**PROVIDED ENTRIES**
____________

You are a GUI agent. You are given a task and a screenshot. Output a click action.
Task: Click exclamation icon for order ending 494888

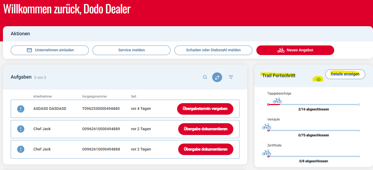pos(21,149)
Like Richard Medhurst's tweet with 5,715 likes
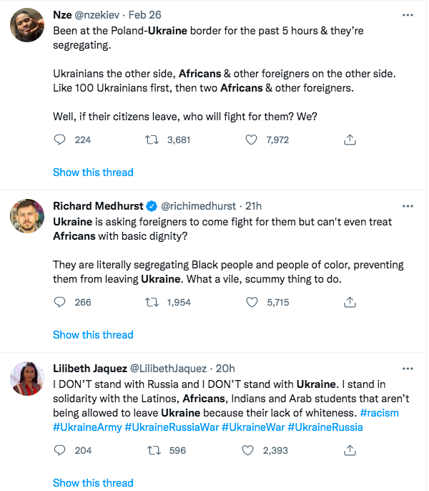Viewport: 429px width, 491px height. (x=252, y=302)
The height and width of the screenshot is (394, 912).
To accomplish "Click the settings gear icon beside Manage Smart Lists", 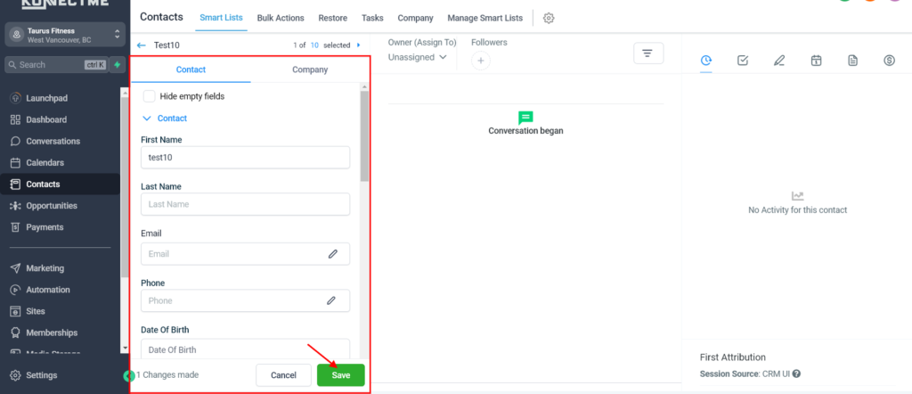I will 549,18.
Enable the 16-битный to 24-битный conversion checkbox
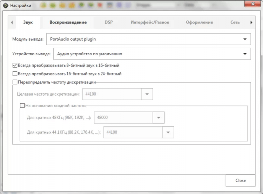 [x=15, y=74]
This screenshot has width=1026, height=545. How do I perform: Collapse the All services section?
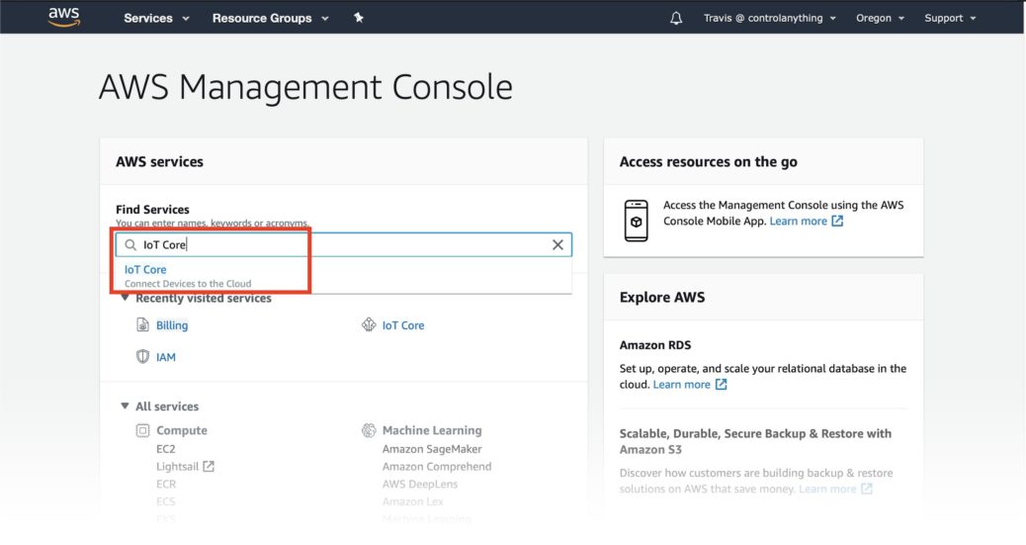pyautogui.click(x=125, y=407)
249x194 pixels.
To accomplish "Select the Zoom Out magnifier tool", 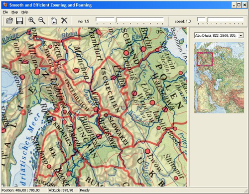I will click(42, 21).
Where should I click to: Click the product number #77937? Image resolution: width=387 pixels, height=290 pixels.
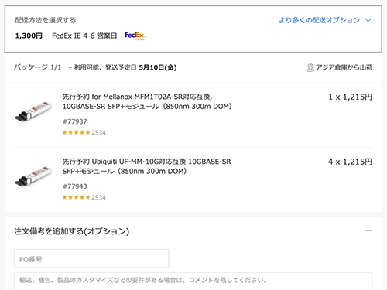pos(75,121)
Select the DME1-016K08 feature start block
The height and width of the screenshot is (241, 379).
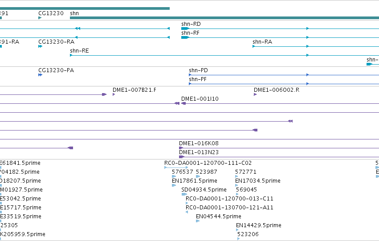click(x=181, y=148)
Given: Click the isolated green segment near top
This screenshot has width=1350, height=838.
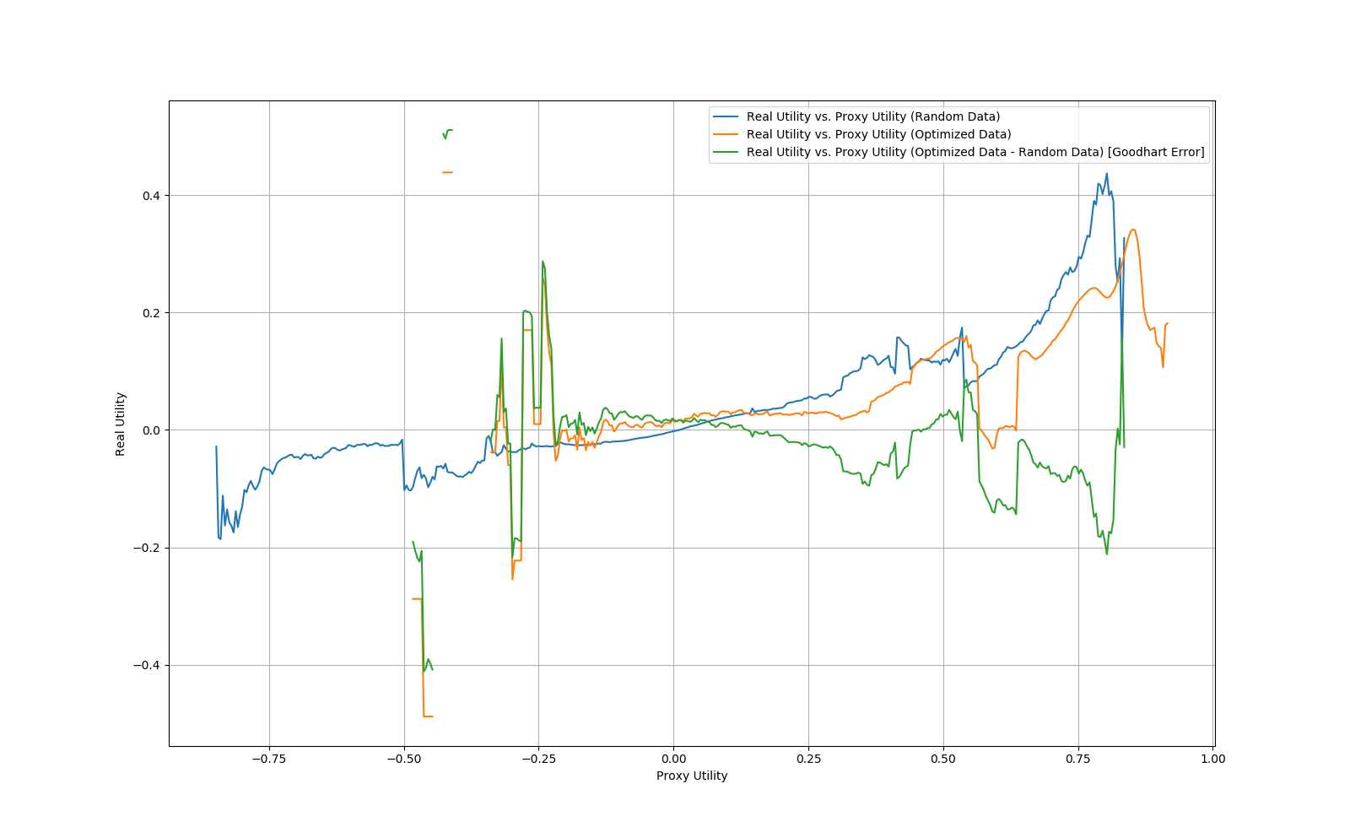Looking at the screenshot, I should click(448, 132).
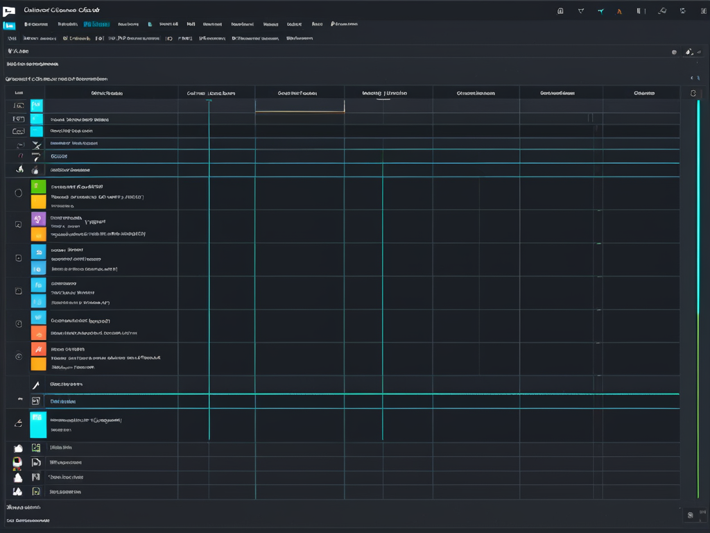The height and width of the screenshot is (533, 710).
Task: Click the large cyan square near the bottom
Action: click(x=38, y=425)
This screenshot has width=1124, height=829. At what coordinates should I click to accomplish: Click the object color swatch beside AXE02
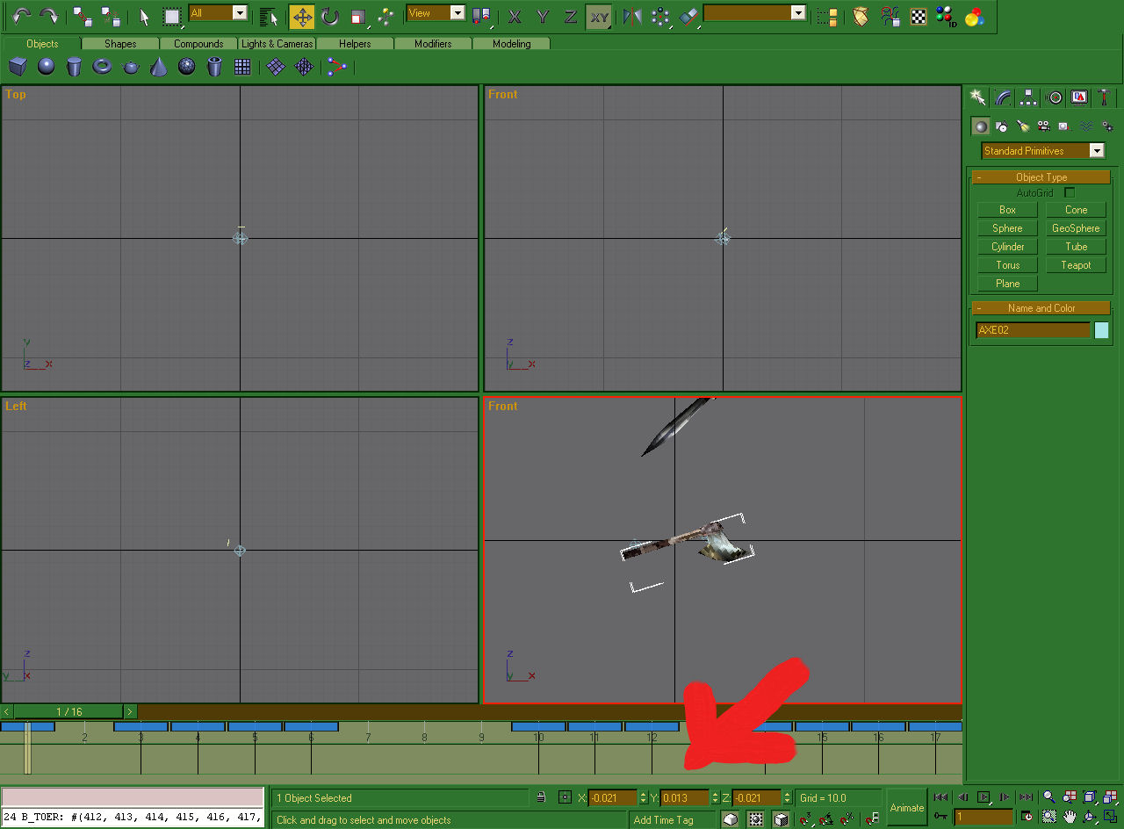[1101, 330]
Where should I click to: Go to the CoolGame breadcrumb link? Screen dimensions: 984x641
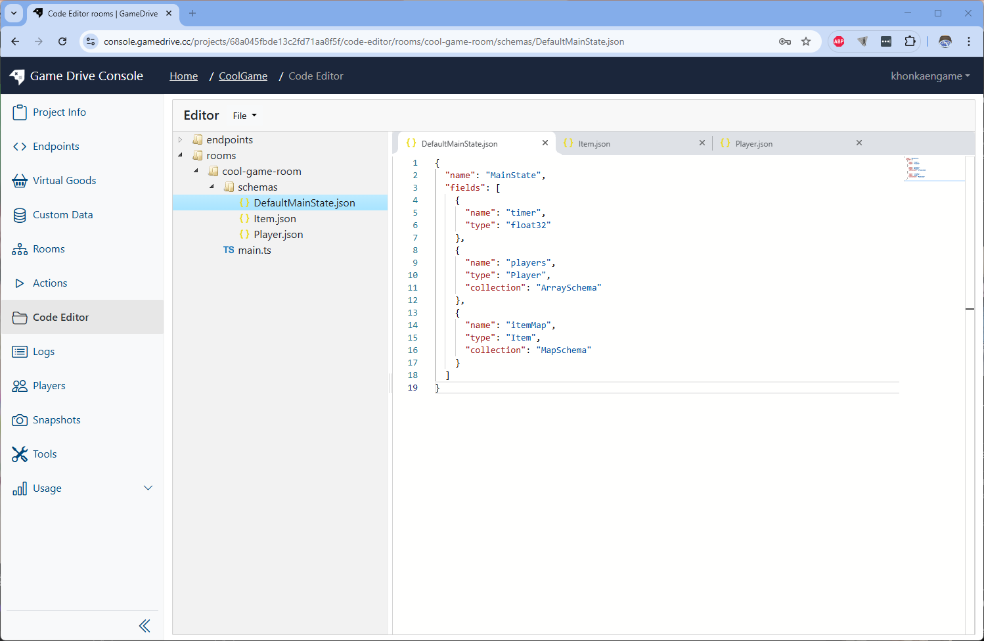coord(242,76)
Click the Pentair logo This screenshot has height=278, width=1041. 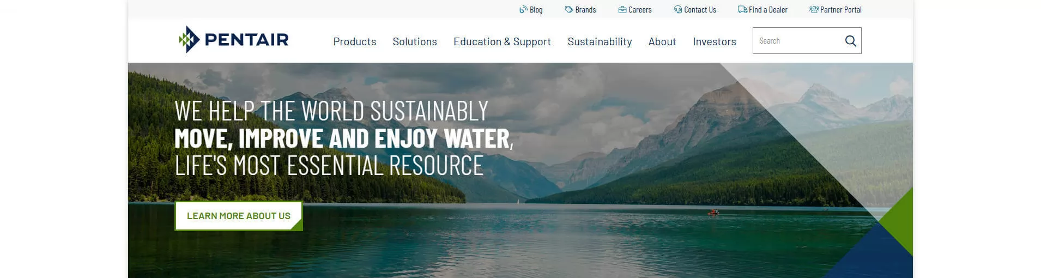234,39
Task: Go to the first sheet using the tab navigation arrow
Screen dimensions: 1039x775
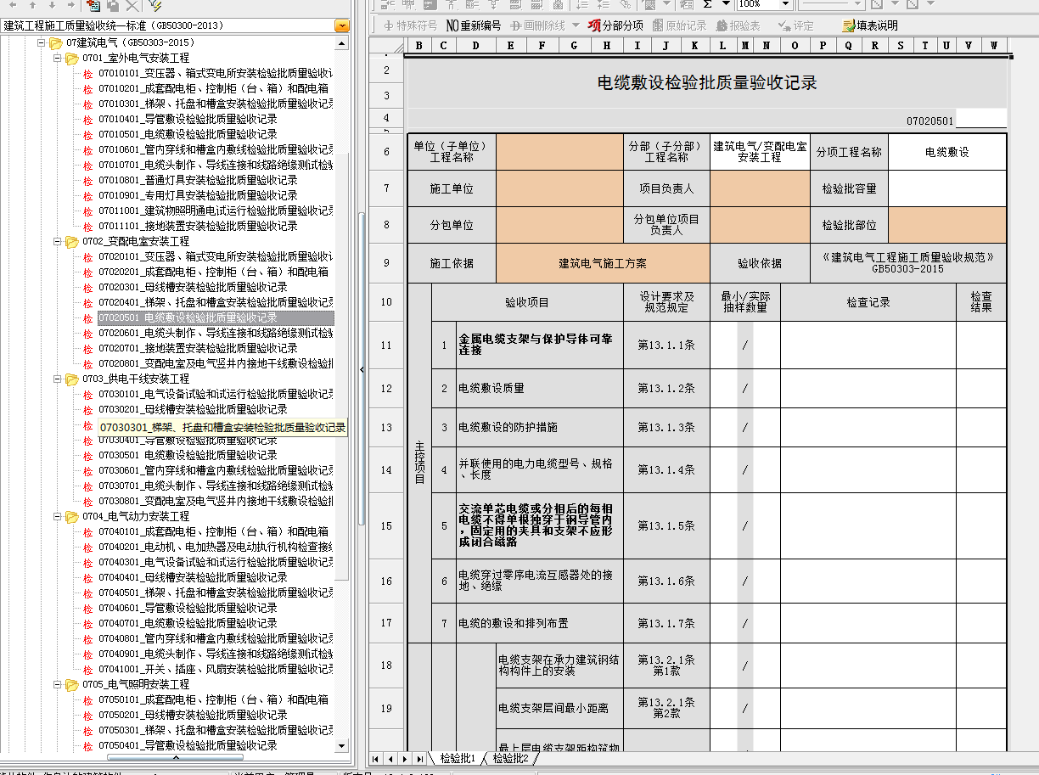Action: click(376, 758)
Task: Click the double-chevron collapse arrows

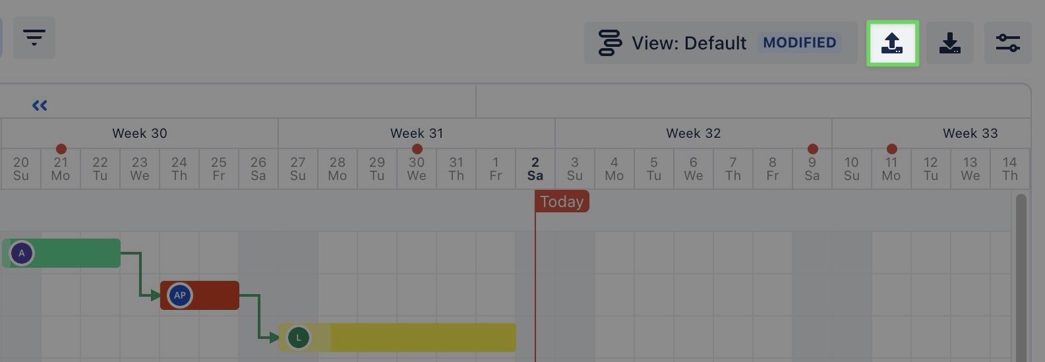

____________

**EXERCISE DESCRIPTION**
With pictures omitted, reproduce exactly the lines from the line containing "Screen dimensions: 1039x775" through the end of the data above.

**RESPONSE BELOW**
Screen dimensions: 1039x775
Action: click(376, 758)
Task: Click the double-chevron collapse arrows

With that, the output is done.